Página
────

O Bibliobus empresta uns 140 livros mensais em cada sistema penitenciário. Segundo Reybil, nos cárceres de Granada, Matagalpa, Chinandega e La Esperanza -único cárcere de mulheres no país- emprestam muitos livros de filosofia, poesia e auto-ajuda. "Cuidam dos livros, temos quatro ou cinco livros danificados durante o ano", afirma satisfeito o velho motorista desta biblioteca ambulante. O lugar onde se emprestam menos livros é no cárcere de mulheres: uns 47 livros em cada visita. "É que nem todas as detentas sabem ler, às vezes sobem ao Bibliobus só para folhear livros com ilustrações".

OS LIVROS DESAPARECERAM ALGUMA VEZ ?

Não se pode subestimar o valor de alguns jovens interessados em ler literatura como necessidade pessoal, que chegam ávidos à livraria, deixam um depósito de 20%, levam o livro que desejam e depois terminam de pagá-lo. Na maioria dos casos, estes jovens não são só leitores, são escritores novatos.

Na América Central os livros são caros em relação ao poder aquisitivo das pessoas. "Um livro que custa 13 dólares (250 córdobas) é um livro caro na Nicarágua, mas nos Estados Unidos ou na Europa não é. Na Europa um livro pode valer até 50 euros e ser acessível para quase qualquer cidadão. Nos Estados Unidos vi livros de autores nicaragüenses a 20, 25 ou 30 dólares que lá não são caros, mas aqui são", aponta Salvadora. Segundo sua experiência, há dois tipos de leitores jovens: aqueles que procuram a qualidade editorial e têm como pagá-la e os que compram na calçada da universidade ou num quiosque bem montado O amor nos tempos do cólera a 50 pesos numa versão empastada manualmente com um xerox pirateado. Consitui a maioria.

────

Dados fornecidos
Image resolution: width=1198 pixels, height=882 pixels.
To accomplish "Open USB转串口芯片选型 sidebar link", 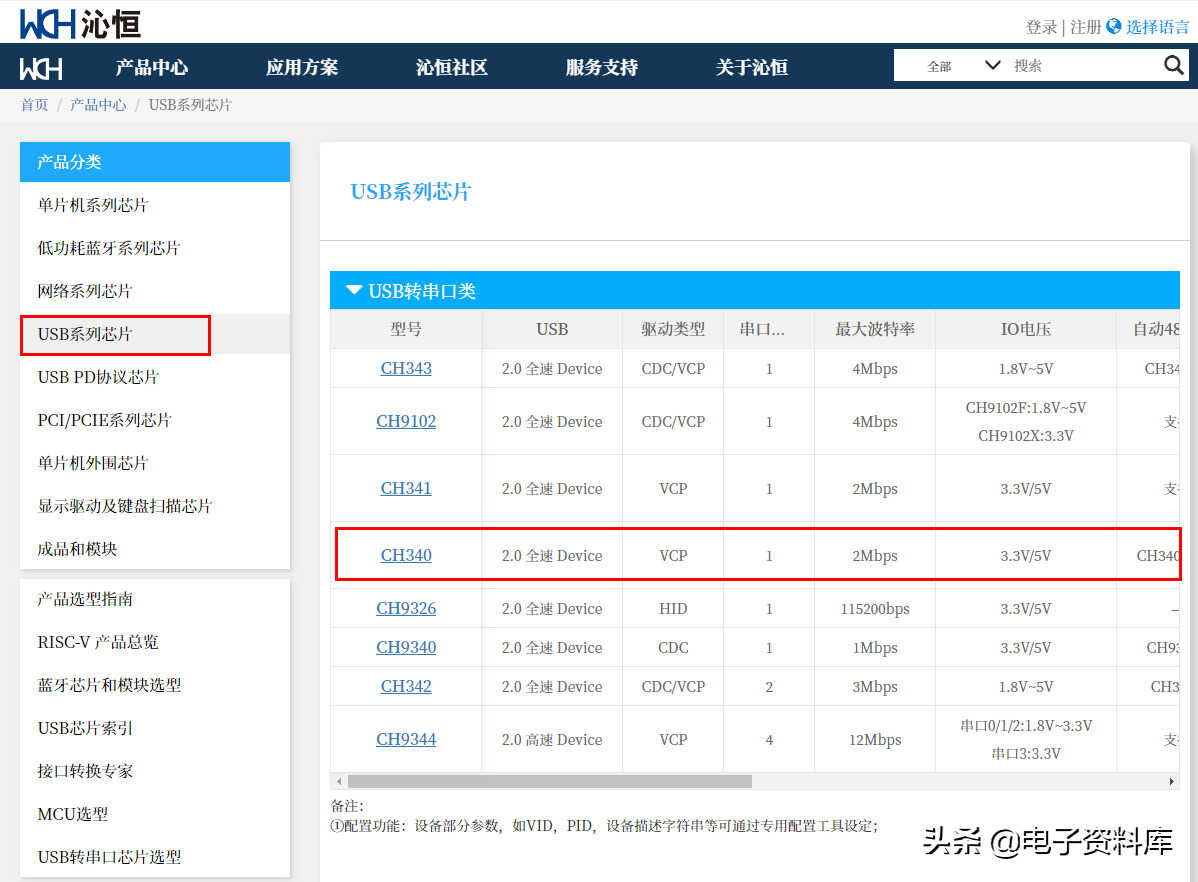I will 109,857.
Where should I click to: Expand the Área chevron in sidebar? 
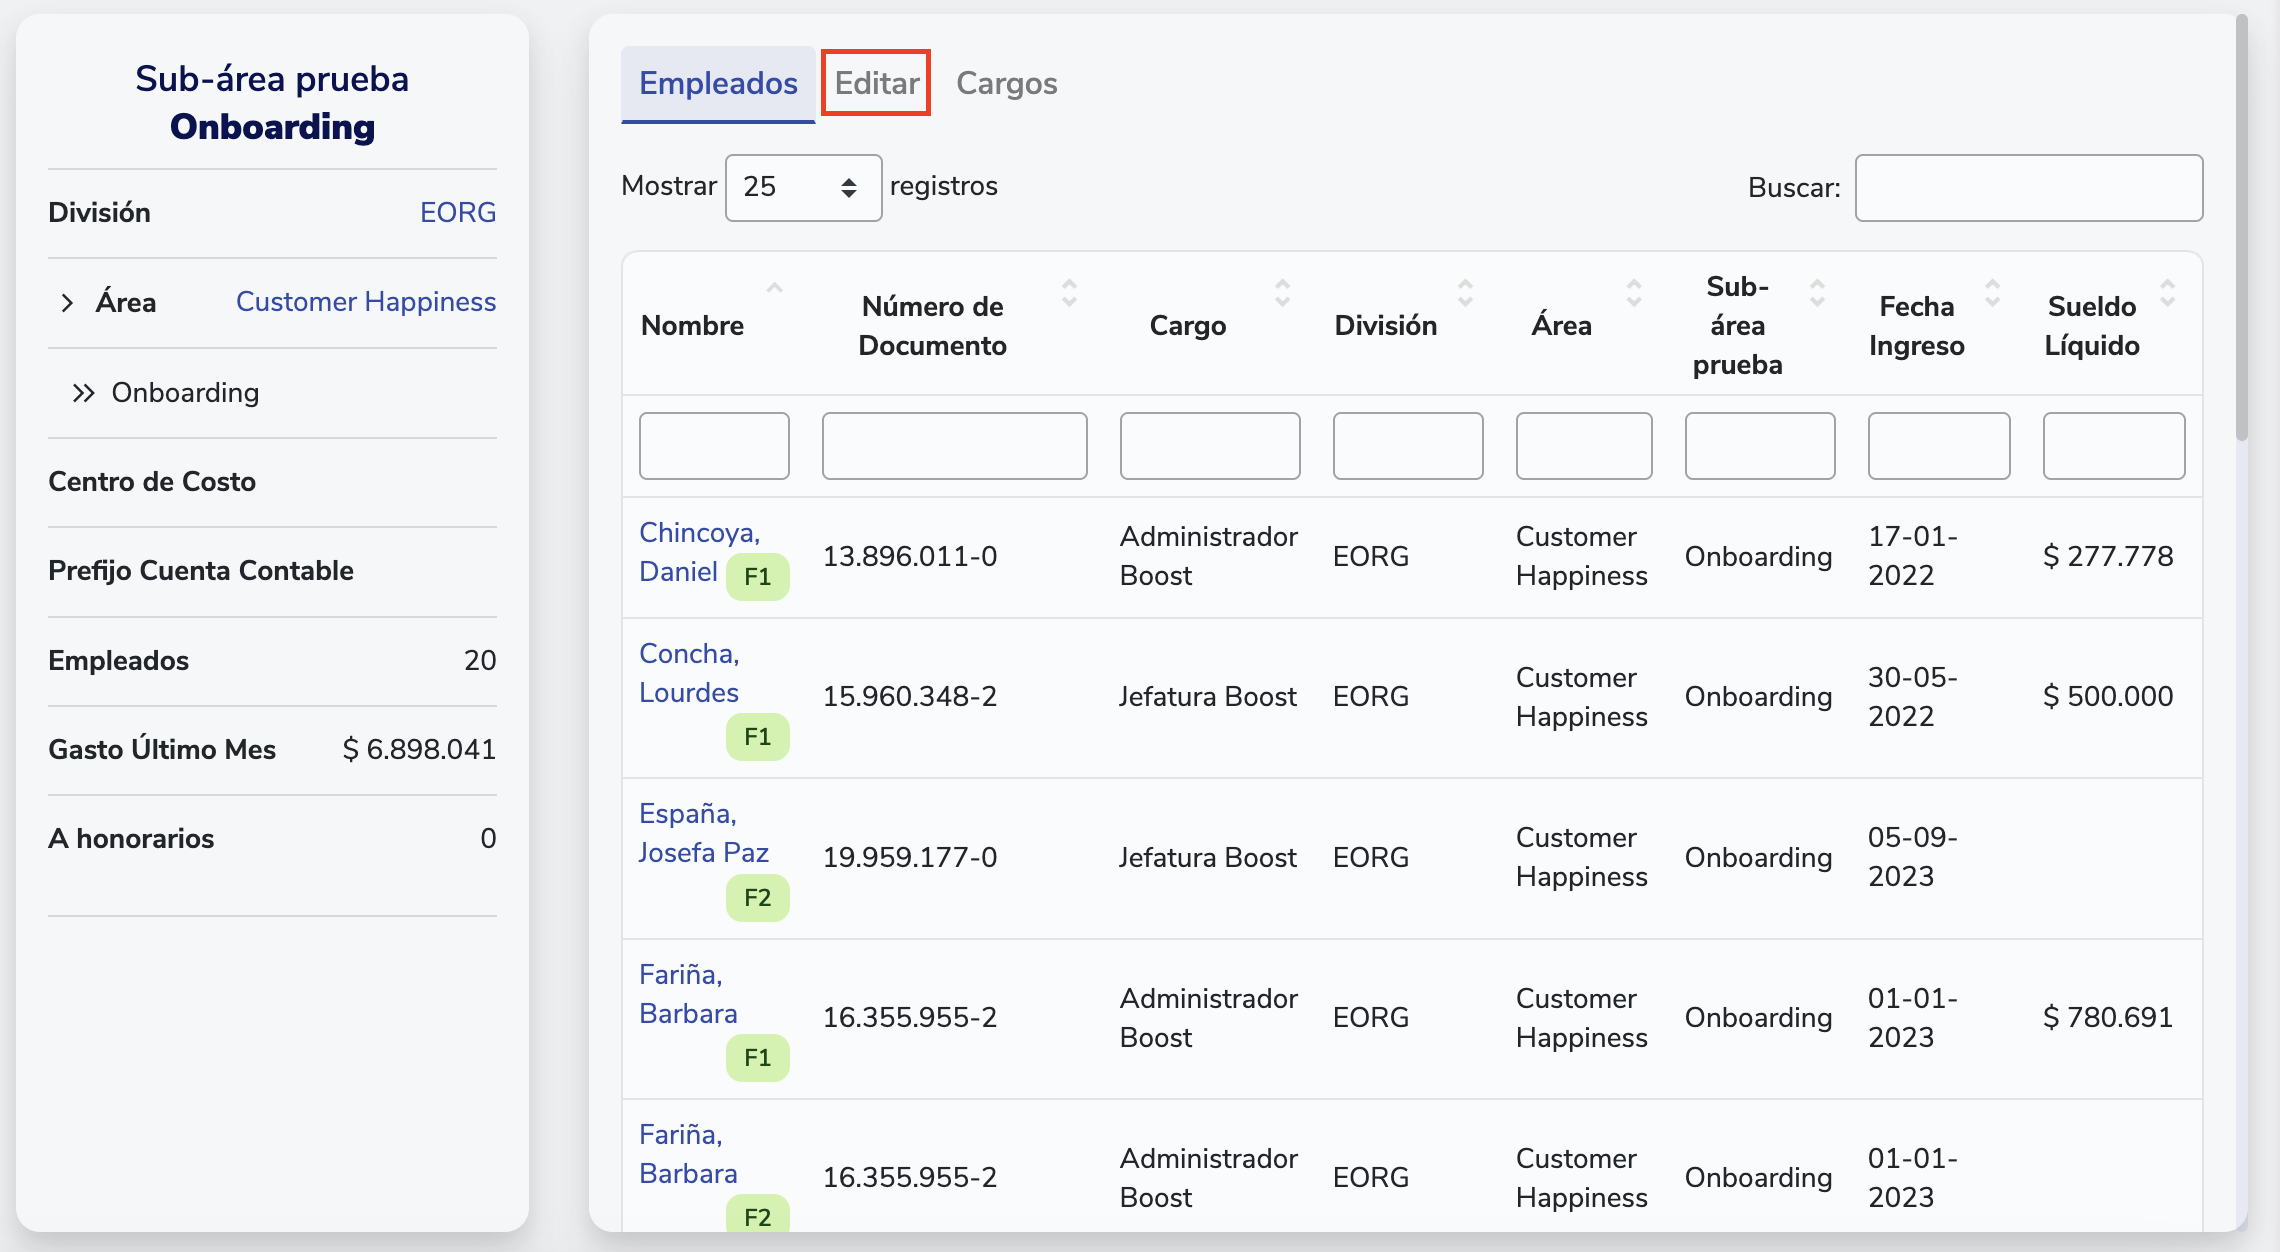point(67,303)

────

Instruções
a – Liste os cárceres citados na página sobre o Bibliobus onde se emprestam muitos livros de filosofia, poesia e auto-ajuda.
b – Prossiga com a página sobre o Bibliobus e o preço dos livros na América Central, começando logo após a última frase.

Respostas
a – Granada, Matagalpa, Chinandega e La Esperanza.

b –
Salvadora Navas tem uma visão menos pessimista diante do eventual desaparecimento do livro em formato físico arrasado pelo boom das bibliotecas virtuais. "Eu acredito –diz– que o livro nunca desaparecerá. Desfrutar um livro é também tocá-lo. A Internet pode ser uma ferramenta para ampliar seus conhecimentos, mas é melhor ter um contato mais direto com o livro. A Internet só serve para você se atualizar e nem todos os jovens têm acesso a Internet. Para ler em profundidade um livro é preciso tempo suficiente e esse tempo você não o tem num cyber café. Creio que o livro nunca vai desaparecer. Para nós, que somos ávidos leitores, o maior prazer é que cada livro tenha marcado uma etapa de nossa vida".

O "DISCO RÍGIDO" CEREBRAL: LER COMPREENDENDO O QUE SE LÊ

Imaginando-me o sistema educativo nacional como uma grande escola cheia de professores que deveriam ser alunos, porque arrastam enormes deficiências para desenvolver sua tarefa, quero saber mais do que significa a " compreensão leitora". Como é o processo mental que, nos primeiros anos da educação primária, dá-nos a capacidade para compreender um parágrafo de linguagem escrita, condicionando assim nossa capacidade futura para compreender um livro inteiro?

Existem estudos que medem a capacidade das crianças para ler e escrever. Vanessa Castro me explica: "Este estudo, para medir a capacidade em lecto-escritura, começou a ser aplicado na África e depois no Peru, já em espanhol. Com a ajuda do RTI (Research Triangle Institute) e com fundos de USAID quisemos ver se poderia ser aplicado na Nicarágua. Conseguimos. Ele foi feito na língua mískita e em espanhol, em outubro e novembro de 2007. Visitamos 47 escolas -um dia em cada escola- fazendo uma prova curta e oral em cada uma para ter a certeza de que o aluno a compreendesse. Como projeto piloto, aplicamos esta prova em 2.200 crianças. Depois refizemos a prova com os erros já corrigidos -sempre com o apoio da USAID e RTI-, desta vez em 125 escolas".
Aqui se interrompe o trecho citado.